Dès son apparition en 1997 dans le débat doctrinal français, le concept d’arme non-létale a suscité maintes controverses, souvent caricaturales, certains le rejetant comme un fantasme de science-fiction, d’autres l’envisageant comme une voie révolutionnaire parallèle à l’emploi des forces classiques. Dénonçant le déficit dont souffre la réflexion stratégique sur le non-létal, l’auteur s’interroge sur les inflexions doctrinales qu’engendre un tel concept, et met l’accent sur les potentialités tactiques qu’offrent ces systèmes d’armes de nouvelle génération.
L'arme non-létale dans la doctrine et l'action des forces terrestres
Non-lethal weapons in land forces' doctrine and operations
Since their first appearance in the debate on doctrine in France, non-lethal weapons have raised much controversy, often far-fetched, with some rejecting the concept as a science fiction fantasy and others seeing it as a revolutionary parallel path to the use of classical forces. Pointing out the absence of strategic thought on non-lethal weapons, the author examines the modifications in doctrine that such weapons imply, emphasising the tactical potential offered by these new-generation weapons systems.
« Les armes non-létales (ANL) sont des armes spécifiquement conçues et mises au point pour mettre hors de combat ou repousser le personnel, avec une faible probabilité d’issue fatale ou de lésion permanente, ou mettre hors d’état le matériel, avec un minimum de dommages non intentionnels ou d’incidences sur l’environnement » (1).
Dans sa genèse conceptuelle, entreprise par le Marines Corps suite au traumatisme de Restore Hope, la non-létalité constituait une réponse doctrinale directe à la multiplication des conflits de basse intensité et à l’émergence de l’asymétrie comme rupture structurante du contexte polémologique post-guerre froide. Une série de facteurs politico-militaires liés à la réorientation des armées vers le maintien de la paix a joué en ce sens : la judiciarisation et le durcissement des règles d’engagement et des contraintes imposées dans les opérations extérieures par le droit international, l’urbanisation des conflits avec la présence d’éléments civils mêlés aux combattants, mais également celle des médias, sont devenus déterminants. La confluence de ces paramètres a naturellement favorisé l’interrogation sur ce qui apparaissait au début des années 90 comme un simple reliquat de science-fiction, la non-létalité.

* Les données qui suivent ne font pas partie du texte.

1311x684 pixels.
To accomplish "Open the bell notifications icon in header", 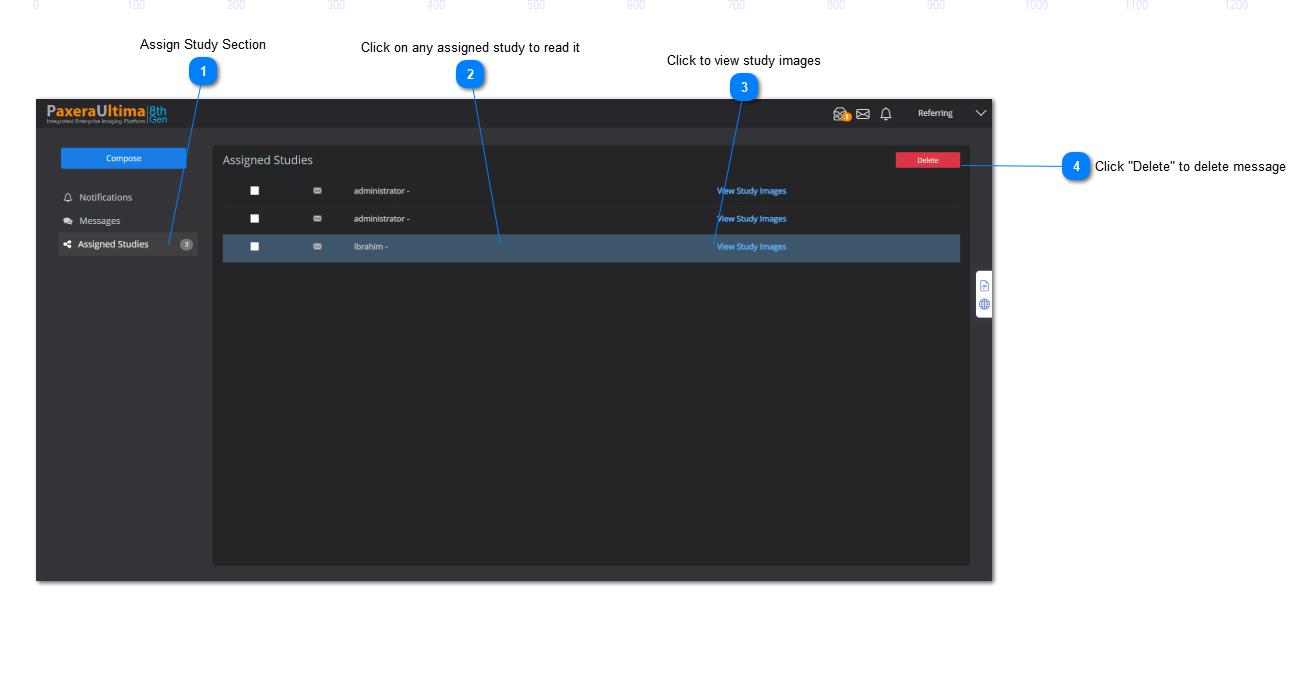I will pos(886,114).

C’est effectivement toute la séduction du concept d’arme non-létale que de pallier les effets négatifs de l’asymétrie : en fournissant aux politiques un argument pour légitimer des opérations qui ne pourraient l’être avec des armes conventionnelles ; en offrant aux décideurs sur le terrain un éventail d’options supplémentaires d’intervention ; enfin en ouvrant aux industriels de l’armement la perspective d’un marché autonome. Quitte à parler d’une troisième voie entre dissuasion nucléaire et emploi des forces classiques, il y a cependant, nous allons le voir, un gouffre.